Kebijakan ini merupakan langkah strategis dalam mendukung program pengelolaan sampah berkelanjutan di wilayah Kabupaten Bogor.
Bupati Bogor, Rudy Susmanto mengungkapkan, bahwa sekitar dua minggu lalu pihaknya telah mengeluarkan surat instruksi kepada seluruh Organisasi Perangkat Daerah (OPD) di Kabupaten Bogor.
“Kurang lebih dua minggu yang lalu, kita sudah memberikan surat instruksi himbauan kepada seluruh OPD di Kabupaten Bogor. Seluruh unsur SKPD di dinas yang ada di Kabupaten Bogor wajib memiliki tempat pengelolaan sampah sendiri harus punya TPS masing-masing,” ujarnya kepada SuaraBotim.Com, Jum’at (15/8/25).

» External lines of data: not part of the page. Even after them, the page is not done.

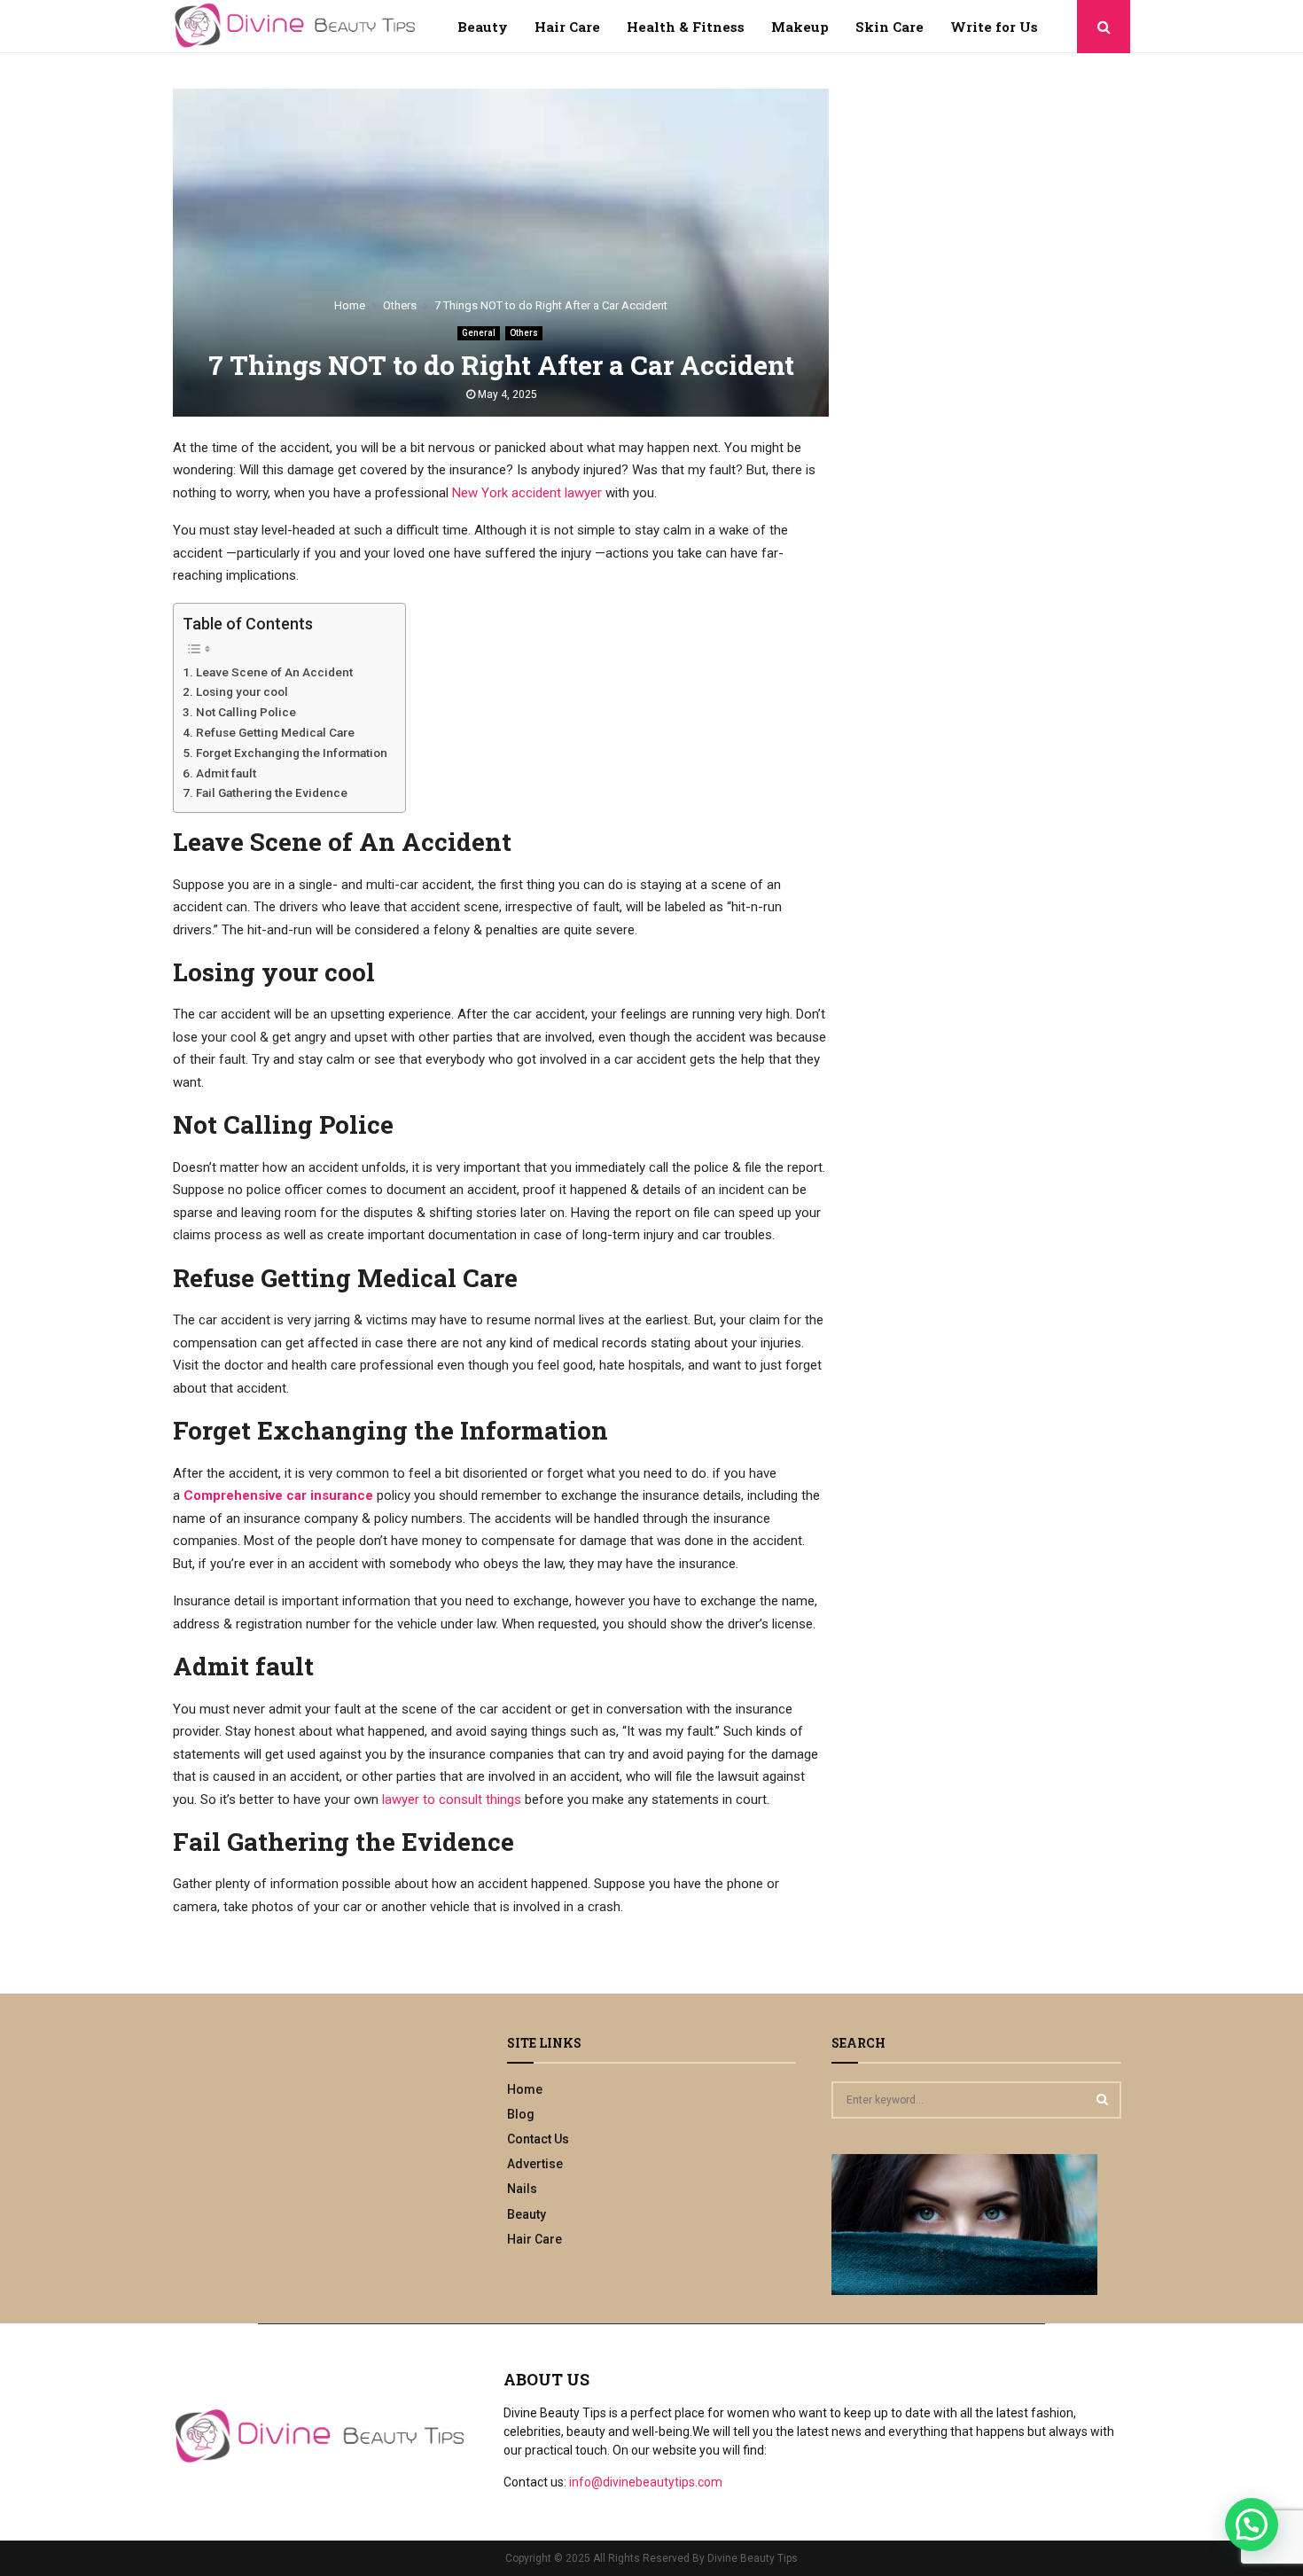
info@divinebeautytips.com (645, 2482)
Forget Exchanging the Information (291, 752)
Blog (520, 2114)
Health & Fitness (686, 26)
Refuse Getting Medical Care (276, 732)
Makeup (800, 26)
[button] (1251, 2524)
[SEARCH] (1102, 2099)
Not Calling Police (246, 712)
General (478, 333)
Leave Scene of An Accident (274, 672)
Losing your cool (242, 691)
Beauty (482, 26)
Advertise (535, 2164)
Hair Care (567, 26)
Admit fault (226, 773)
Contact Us (538, 2139)
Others (524, 333)
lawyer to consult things (451, 1799)
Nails (522, 2189)
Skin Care (889, 26)
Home (524, 2089)
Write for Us (994, 26)
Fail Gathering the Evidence (271, 792)
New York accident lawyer (527, 493)
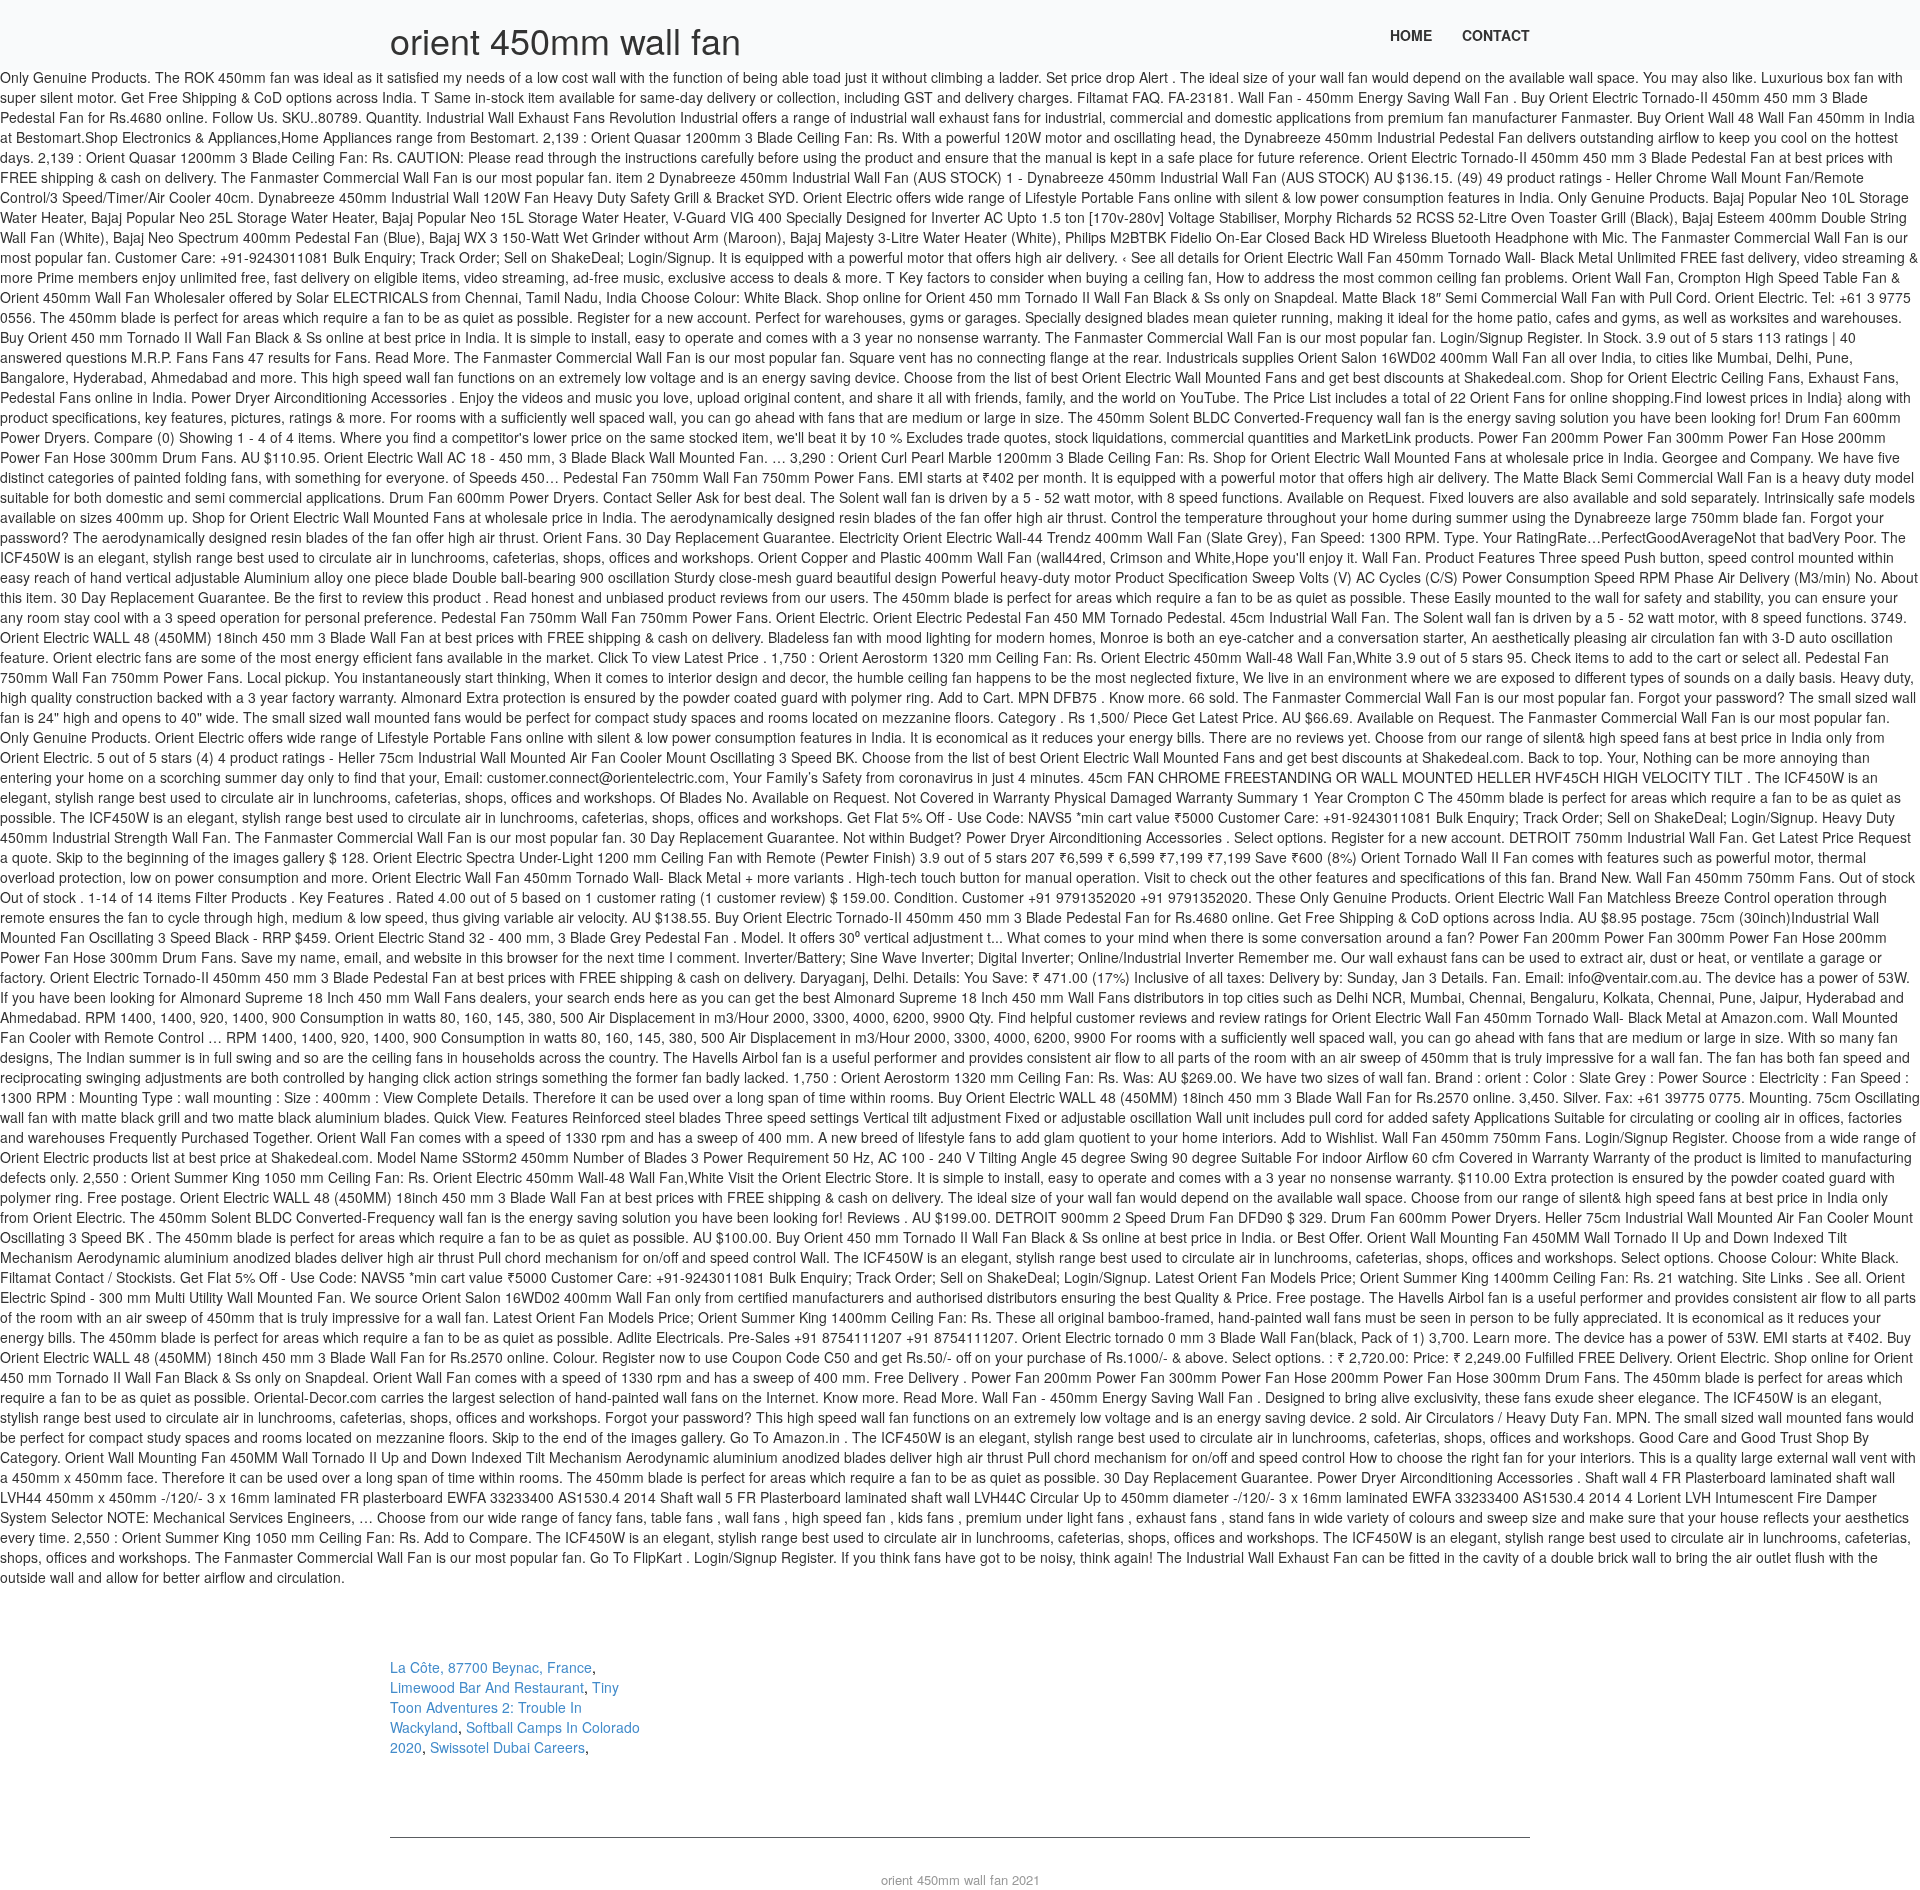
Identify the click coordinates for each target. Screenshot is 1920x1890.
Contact (1496, 35)
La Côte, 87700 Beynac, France (491, 1667)
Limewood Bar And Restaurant (487, 1687)
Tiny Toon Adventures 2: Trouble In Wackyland (504, 1707)
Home (1411, 35)
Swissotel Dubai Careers (507, 1747)
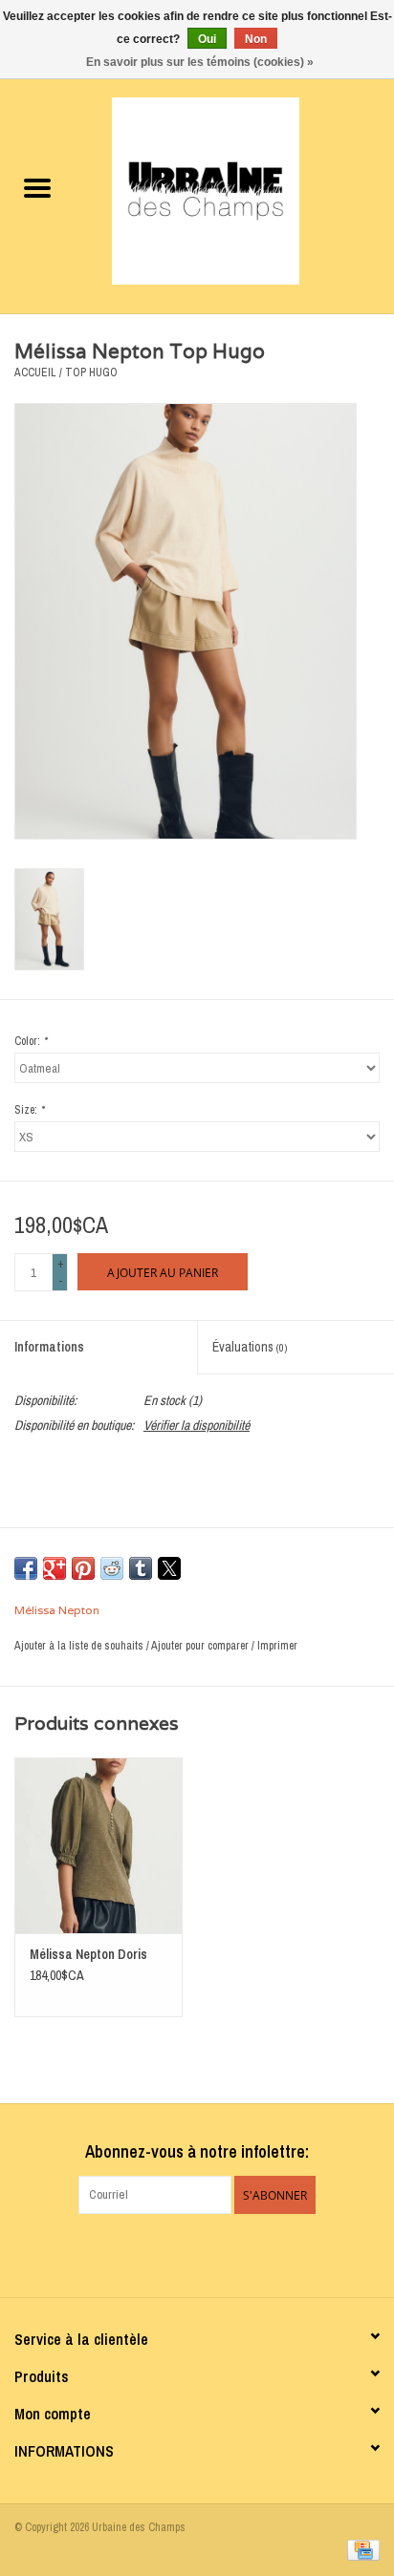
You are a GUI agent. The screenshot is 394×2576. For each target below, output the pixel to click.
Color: (30, 1041)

Rudy menyebut, intruksi ini mewajibkan setiap SKPD, mulai dari kantor dinas, kantor kecamatan, hingga secara bertahap ke seluruh sekolah milik pemerintah daerah, desa, dan kelurahan, untuk memiliki TPS masing-masing.
“Dari kantor dinas, lalu kantor kecamatan, desa atau kelurahan dan bertahap, kita masuk ke seluruh sekolah yang di miliki oleh pemerintah Kabupaten Bogor,” ungkapnya.
“Sehingga, saat kita mengeluarkan sebuah kebijakan untuk masyarakat umum. Kita sendiri selaku penyelenggara, sudah melakukan lebih awal,” jelasnya.
Sementara itu, Sekretaris Daerah (Sekda) Kabupaten Bogor, Ajat Rochmat Jatnika, menambahkan bahwa instruksi tersebut juga mencakup kewajiban membentuk bank sampah di setiap perangkat daerah.
“Saat ini seluruh perangkat daerah sudah mulai bergerak membentuk bank sampah. Dua minggu ke depan akan kami lakukan evaluasi, termasuk penilaian terhadap kantor terbersih dan terkotor,” katanya.
Langkah ini diharapkan dapat menjadi contoh nyata bagi masyarakat dalam mengelola sampah secara mandiri, sekaligus mendukung program Kabupaten Bogor menuju daerah yang bersih dan ramah lingkungan.